-- begin Excerpted passage --

Very interesting video to watch above. The whole thing is filled with animosity and I say good for Chris Matthews for calling the Republican National Committee Chairman Reince Priebus out directly for his party’s bullshit. If you have any doubt about the intentions of Romney to cling on to the racial resentments and the Republican whisper campaign that Obama is a secret Muslim born in another country wishing the destruction of the country …. well – then you should read this and cleanse yourself.
The Romney campaign is trying to sew doubt in the minds of Americans just like the Tobacco industry did with cigarettes. If you repeat a lie enough …. sooner or later people start to believe it. And Romney is aggressively, secretly pursuing this line of attack while he publicly denounces it. But the ball keeps rolling on the Republican side.
Jamelle Bouie points out that Romney referred to welfare recipients as Obama’s base i.e. black people; he writes HERE:
At this point, in fact, Romney has stopped trying to hide the extent to which he wants to “otherize” Obama as a president for nonwhites. In an interview with USA Today this weekend, he defended the welfare ads by accusing Obama of offering waivers as a political calculation designed to “shore up his base.”
At best, Romney means Obama’s “base” is made up of welfare recipients. And the latest report from Pew Research provides insight into why the Romney campaign has adopted the Lee Atwater playbook for winning elections. Just five years ago, party identification among white voters was near parity — 46 percent identified as Republican, 44 percent as Democrat. Now, Republicans have a twelve point advantage among white voters, 52 percent to 40 percent. Overall, the GOP has become incredibly homogenous — 87 precent of self-identified Republicans are white, compared to just 61 percent of self-identified Democrats.
But in reality even though Republicans do not want to acknowledge this – the majority of welfare recipients are WHITE PEOPLE. And they’re not even being coy about it. Romney surrogate – John Sununu – said this about Obama on Fox News in July HERE:
This guy doesn’t understand how to create jobs. So there is no surprise — there should be because of that statement no surprise on why he failed so miserably over the last four years, in terms of job creation. He has no idea how the American system functions, and we shouldn’t be surprised about that, because he spent his early years in Hawaii smoking something, spent the next set of years in Indonesia, another set of years in Indonesia, and, frankly, when he came to the U.S. he worked as a community organizer, which is a socialized structure, and then got into politics in Chicago.

-- end Excerpted passage --
-- begin Information supplied --

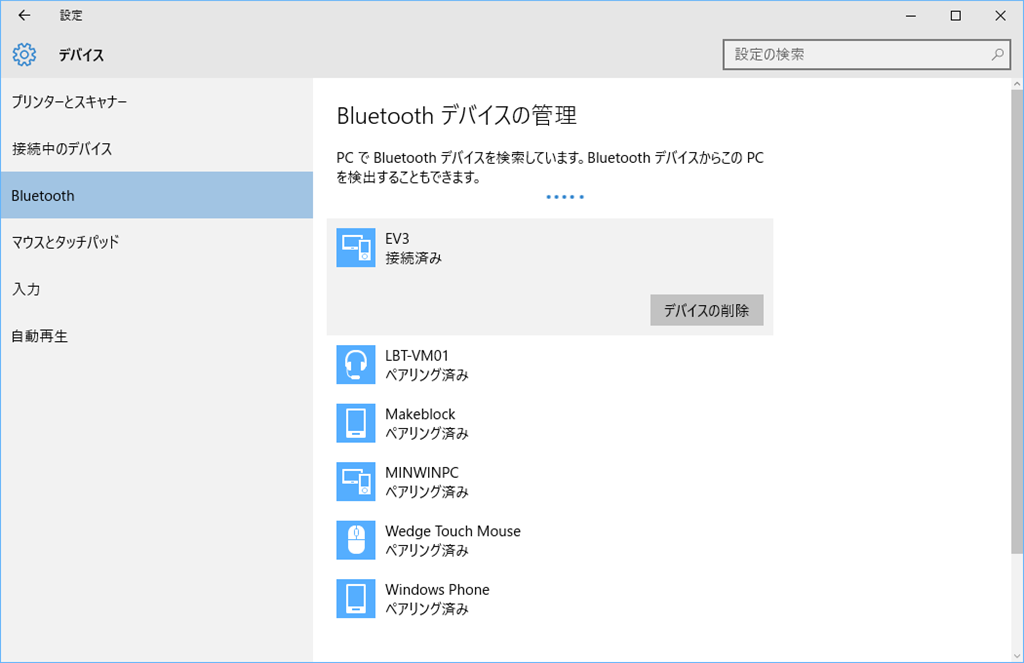
Task: Go back with the back arrow
Action: point(24,15)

-- end Information supplied --

What to work on:
a) In the Romney commentary, what share of self-identified Republicans are white?
b) Please reproduce the Romney commentary from "At best, Romney" to "of self-identified Democrats.".

Response list:
a) 87 percent.

b)
At best, Romney means Obama’s “base” is made up of welfare recipients. And the latest report from Pew Research provides insight into why the Romney campaign has adopted the Lee Atwater playbook for winning elections. Just five years ago, party identification among white voters was near parity — 46 percent identified as Republican, 44 percent as Democrat. Now, Republicans have a twelve point advantage among white voters, 52 percent to 40 percent. Overall, the GOP has become incredibly homogenous — 87 precent of self-identified Republicans are white, compared to just 61 percent of self-identified Democrats.